Copies a string. These versions of strcpy, wcscpy, _mbscpy have security enhancements, as described in Security Features in the CRT.

Important note Important

_mbscpy_s cannot be used in applications that execute in the Windows Runtime. For more information, see CRT functions not supported with /ZW.

errno_t strcpy_s(
   char *strDestination,
   size_t numberOfElements,
   const char *strSource 
);
errno_t wcscpy_s(
   wchar_t *strDestination,
   size_t numberOfElements,
   const wchar_t *strSource 
);
errno_t _mbscpy_s(
   unsigned char *strDestination,
   size_t numberOfElements,
   const unsigned char *strSource 
);
template <size_t size>
errno_t strcpy_s(
   char (&strDestination)[size],
   const char *strSource 
); // C++ only
template <size_t size>
errno_t wcscpy_s(
   wchar_t (&strDestination)[size],
   const wchar_t *strSource 
); // C++ only
template <size_t size>
errno_t _mbscpy_s(
   unsigned char (&strDestination)[size],
   const unsigned char *strSource 
); // C++ only
strDestination

Location of the destination string buffer.

numberOfElements

Size of the destination string buffer.

strSource

Null-terminated source string buffer.

Zero if successful; otherwise, an error.

Error Conditions

strDestination

numberOfElements

strSource

Return value

Contents of strDestination

NULL

any

any

EINVAL

not modified

any

any

NULL

EINVAL

strDestination[0] set to 0

any

0, or too small

any

ERANGE

strDestination[0] set to 0

The strcpy_s function copies the contents in the address of strSource, including the terminating null character, to the location that's specified by strDestination. The destination string must be large enough to hold the source string and its terminating null character. The behavior of strcpy_s is undefined if the source and destination strings overlap.

wcscpy_s is the wide-character version of strcpy_s, and _mbscpy_s is the multibyte-character version. The arguments and return value of wcscpy_s are wide-character strings; those of _mbscpy_s are multibyte-character strings. These three functions behave identically otherwise.

If strDestination or strSource is a null pointer, or if the destination string is too small, the invalid parameter handler is invoked, as described in Parameter Validation. If execution is allowed to continue, these functions return EINVAL and set errno to EINVAL when strDestination or strSource is a null pointer, and they return ERANGE and set errno to ERANGE when the destination string is too small.

Upon successful execution, the destination string is always null-terminated.

In C++, use of these functions is simplified by template overloads that can infer buffer length automatically so that you don't have to specify a size argument, and they can automatically replace older, less-secure functions with their newer, more secure counterparts. For more information, see Secure Template Overloads.

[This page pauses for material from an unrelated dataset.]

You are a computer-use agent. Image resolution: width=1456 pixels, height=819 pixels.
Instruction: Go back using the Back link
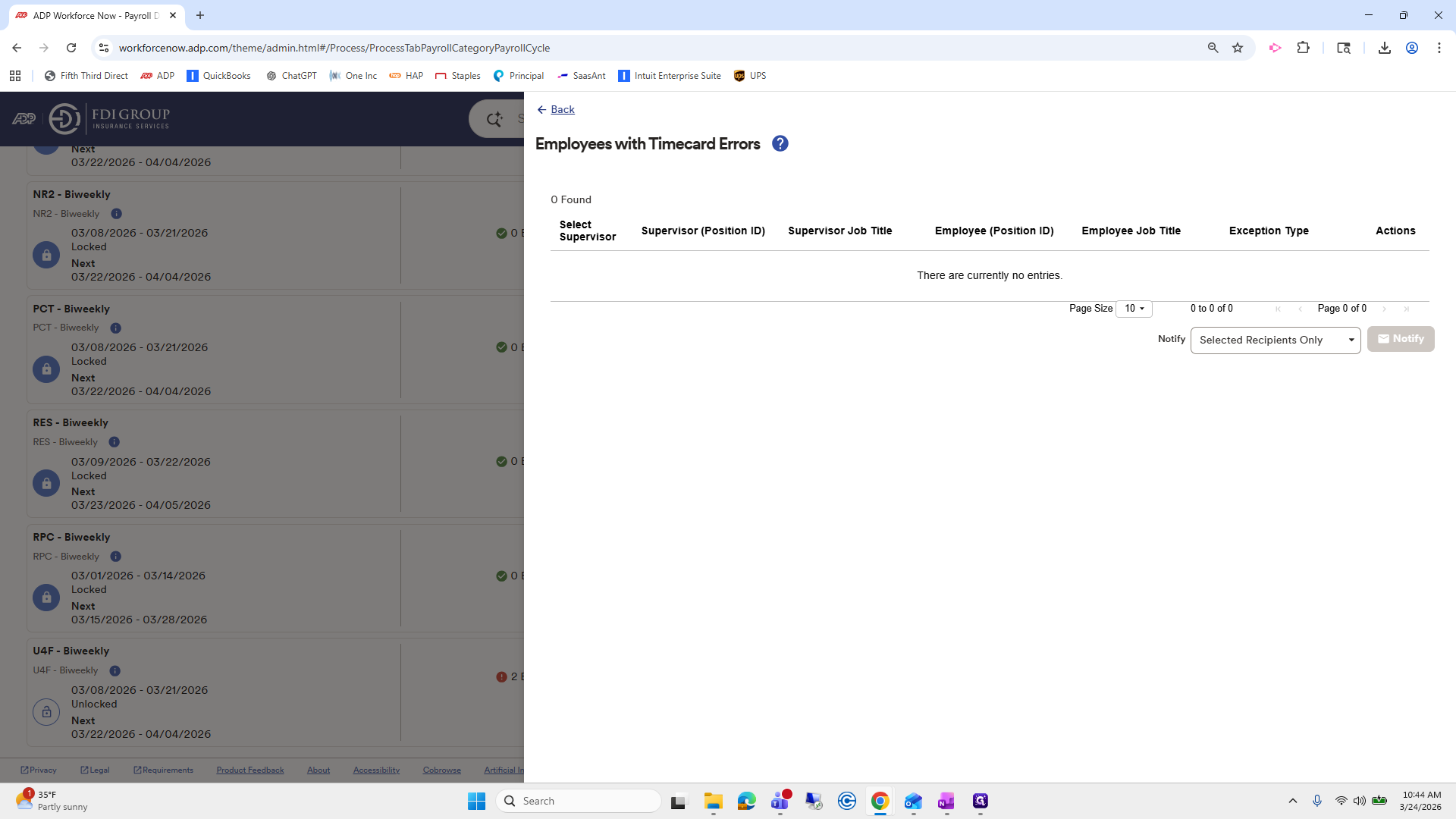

The debug versions of these functions first fill the buffer with 0xFE. To disable this behavior, use _CrtSetDebugFillThreshold.

Generic-Text Routine Mappings

TCHAR.H routine

_UNICODE & _MBCS not defined

_MBCS defined

_UNICODE defined

_tcscpy_s

strcpy_s

_mbscpy_s

wcscpy_s

Routine

Required header

strcpy_s

<string.h>

wcscpy_s

<string.h> or <wchar.h>

_mbscpy_s

<mbstring.h>

For additional compatibility information, see Compatibility.

// crt_strcpy_s.cpp
// This program uses strcpy_s and strcat_s
// to build a phrase.
//

#include <string.h>
#include <stdlib.h>
#include <stdio.h>
#include <errno.h>

int main( void )
{
   char string[80];
   // using template versions of strcpy_s and strcat_s:
   strcpy_s( string, "Hello world from " );
   strcat_s( string, "strcpy_s " );
   strcat_s( string, "and " );
   // of course we can supply the size explicitly if we want to:
   strcat_s( string, _countof(string), "strcat_s!" );
   
   printf( "String = %s\n", string );
}
String = Hello world from strcpy_s and strcat_s!